Place-based workforce planning will help to prevent duplication of roles and consider the impacts of one sector on the other. ICSs will have the flexibility to create place-based committees to plan care, in recognition that it is the level at which workforce makes integration a reality – including community multidisciplinary teams that are co-located to bring together the right professionals focused on getting the best outcomes for individuals.
The white paper seeks views on the following questions:
- What are the key opportunities and challenges for ensuring that we maximise the role of the health and care workforce in providing integrated care?
- How can we ensure the health and social care workforces are able to work together in different settings and as effectively as possible?

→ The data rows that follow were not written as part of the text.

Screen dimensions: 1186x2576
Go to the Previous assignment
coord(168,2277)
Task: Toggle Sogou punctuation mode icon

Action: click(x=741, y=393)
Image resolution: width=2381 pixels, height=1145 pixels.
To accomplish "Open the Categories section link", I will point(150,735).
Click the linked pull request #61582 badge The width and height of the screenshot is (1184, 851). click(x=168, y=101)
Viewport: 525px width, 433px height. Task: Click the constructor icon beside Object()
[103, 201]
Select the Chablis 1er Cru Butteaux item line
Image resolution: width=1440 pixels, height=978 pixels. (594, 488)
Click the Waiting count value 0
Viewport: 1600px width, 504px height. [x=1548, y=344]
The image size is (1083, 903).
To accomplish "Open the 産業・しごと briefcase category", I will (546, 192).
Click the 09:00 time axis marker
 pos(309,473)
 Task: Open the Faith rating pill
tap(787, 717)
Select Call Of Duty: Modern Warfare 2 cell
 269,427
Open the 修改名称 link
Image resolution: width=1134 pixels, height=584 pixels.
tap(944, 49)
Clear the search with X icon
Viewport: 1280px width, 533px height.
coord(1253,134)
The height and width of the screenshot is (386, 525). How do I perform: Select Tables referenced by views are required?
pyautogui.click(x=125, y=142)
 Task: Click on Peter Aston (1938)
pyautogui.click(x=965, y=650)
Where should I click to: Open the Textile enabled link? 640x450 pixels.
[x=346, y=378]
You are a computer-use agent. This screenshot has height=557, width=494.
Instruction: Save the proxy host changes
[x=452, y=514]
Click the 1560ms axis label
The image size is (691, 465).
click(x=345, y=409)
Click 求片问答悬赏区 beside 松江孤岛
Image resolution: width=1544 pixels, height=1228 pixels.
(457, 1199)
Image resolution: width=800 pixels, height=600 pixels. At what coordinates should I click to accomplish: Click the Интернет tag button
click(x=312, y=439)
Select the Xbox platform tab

- Are there particular roles in the health or adult social care workforce that you feel would most benefit from increased knowledge of multi-agency working and the roles of other professionals?
- What models of joint continuous professional development across health and social care have you seen work well? What are the barriers you have faced to increasing opportunities for joint training?
- What types of roles do you feel would most benefit from being more interchangeable across health/social care? What models do you feel already work well?
Key to workforce planning at system and place is parity of esteem, pay and conditions and recognition between the NHS and social care workforce. In its response to the Adult Social Care white paper the LGA notes that while much of the ambition for the workforce is to be welcomed, it will not hang together cohesively without proper action on pay.
Reference to the NLW does not answer the pay question because it will not allow the sector to become competitive with the NHS and other key employers. Indeed, it could exacerbate existing difficulties with recruitment and retention. The delegation of further clinical activities to care workers will have to be supported by training and a transfer of resources.
We support the commitment to working with commissioners and providers on terms and conditions. Pay must be a central element of this and should take the form of an independent review, as we have long called for. Without meaningful transformation on pay, many of the ideas put forward in adult social care white paper (such as a Knowledge and Skills Framework to support career structure and progression) will be hard to deliver because people will have no guarantee of increased pay and reward for their increased skills and may continue to use social care as a stepping-stone to the NHS or other opportunities outside of the sector.
Both health and care employers are facing significant workforce shortages, with well-publicised existing high vacancies for nurses, care workers and therapists. The number of people leaving both sectors is also rising. Without significant action on recruitment, retention, wellbeing and coordinated planning, the ambitions in this white paper will not be able to succeed. We urge the government to work collaboratively with employers, leaders, unions and others to collectively address these shortages in the short and longer term.
The skills passport proposal could be an important innovation if it provides a proper recruitment link between employers and prospective employees and if it links properly to the knowledge and skills framework proposed in the health and care white paper. Detailed consultation with employers is needed to make this work properly as well as considerable investment and we welcome early moves to discuss the issues
The proposal around potential regulatory change to ensure more flexible movement around the system is interesting and important. The LGA has long advocated such changes to ensure public health staff can move between NHS and Local Government without losing aspects of continuity of service and this and other changes will be important for widescale workforce integration.